There’s been a fair amount of overheated rhetoric in the comment threads in response to one Bellevue City Councilmember proposing a bad alignment through his city. Indeed, there’s reason to believe that a majority of Councilmembers agree with him, at least nominally. And Tukwila’s 1999 lawsuit (H/T: Jim Cusick) provides a reason to believe that a city can force Sound Transit to ditch their preferred alignment.
Some are perceiving this as “Bellevue” rejecting East Link, or go so far as to question the point of the whole East Link project. I think either position is way off base.
First of all, there’s no reason to think a low-information election based on any number of local issues is a better signal than Bellevue’s vote for Prop. 1 in 2008. As interested outsiders, the useful contribution is to help inform and mobilize Bellevue voters, not dismiss them.
Secondly, a BNSF/I-405 alignment is not the end of the world. We don’t have the specifics and the studies to see if the Wallace plan would reduce ridership so much that it imperils federal funding, in which case ST has a really strong case to win in the court of public opinion. Otherwise, the coming Bellevue fight is just the Tukwila fight writ large. The final outcome in Tukwila is a terrible one for those that live or do business there, but for the rest of us it just means we go around the heart of Tukwila at 55 mph rather than through it at 35mph on our way to the Airport.

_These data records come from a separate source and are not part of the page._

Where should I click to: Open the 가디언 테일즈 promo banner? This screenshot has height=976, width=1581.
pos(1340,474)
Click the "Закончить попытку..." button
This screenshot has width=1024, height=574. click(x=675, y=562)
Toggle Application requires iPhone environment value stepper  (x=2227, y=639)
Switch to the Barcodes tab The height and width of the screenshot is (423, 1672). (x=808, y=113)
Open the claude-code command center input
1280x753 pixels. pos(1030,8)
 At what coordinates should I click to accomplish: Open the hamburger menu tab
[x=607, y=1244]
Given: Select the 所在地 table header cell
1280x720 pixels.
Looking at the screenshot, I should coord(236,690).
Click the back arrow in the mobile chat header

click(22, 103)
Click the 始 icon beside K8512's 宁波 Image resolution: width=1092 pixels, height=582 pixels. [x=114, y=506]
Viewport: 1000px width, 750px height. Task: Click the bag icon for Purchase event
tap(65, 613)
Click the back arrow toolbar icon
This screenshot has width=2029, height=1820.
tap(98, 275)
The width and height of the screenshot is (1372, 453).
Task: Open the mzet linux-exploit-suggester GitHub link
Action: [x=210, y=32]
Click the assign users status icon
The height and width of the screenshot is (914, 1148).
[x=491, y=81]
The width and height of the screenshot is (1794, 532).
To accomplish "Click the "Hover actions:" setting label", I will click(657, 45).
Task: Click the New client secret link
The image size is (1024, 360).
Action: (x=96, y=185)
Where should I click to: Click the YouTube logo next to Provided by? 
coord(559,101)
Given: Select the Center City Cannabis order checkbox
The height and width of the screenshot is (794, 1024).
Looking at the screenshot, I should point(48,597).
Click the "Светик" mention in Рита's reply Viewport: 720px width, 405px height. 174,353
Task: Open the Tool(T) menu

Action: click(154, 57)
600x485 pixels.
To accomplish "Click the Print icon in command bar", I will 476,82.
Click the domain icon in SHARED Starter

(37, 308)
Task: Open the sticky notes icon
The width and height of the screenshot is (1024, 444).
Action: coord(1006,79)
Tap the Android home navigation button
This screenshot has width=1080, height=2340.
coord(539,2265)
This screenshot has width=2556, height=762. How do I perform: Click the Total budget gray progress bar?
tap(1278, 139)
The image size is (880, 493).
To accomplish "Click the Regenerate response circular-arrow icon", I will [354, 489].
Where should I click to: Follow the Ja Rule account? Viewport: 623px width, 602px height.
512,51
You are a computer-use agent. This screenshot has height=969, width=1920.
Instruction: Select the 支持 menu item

All transportation projects have to, at some point, make some routing compromises to get built. Suburban freeway alignments are (unfortunately) standard practice in most American rail systems. Indeed, for those with no stake in Bellevue, the Wallace plan might even speed up trips to Redmond and free up enough cash to get to Redmond Town Center.
As people interested in building a good regional system, we should help our neighbors in Bellevue who are fighting to make sure that their City gets maximum benefit from such a large investment. But it does no one any good to spite the whole city and give up on a project that would still be a huge leap forward in regional mobility.
Now, if you are a Bellevue resident, part of your city council is scheming to make sure that East Link serves as few homes and jobs as possible in Bellevue. That would be something to get excited about.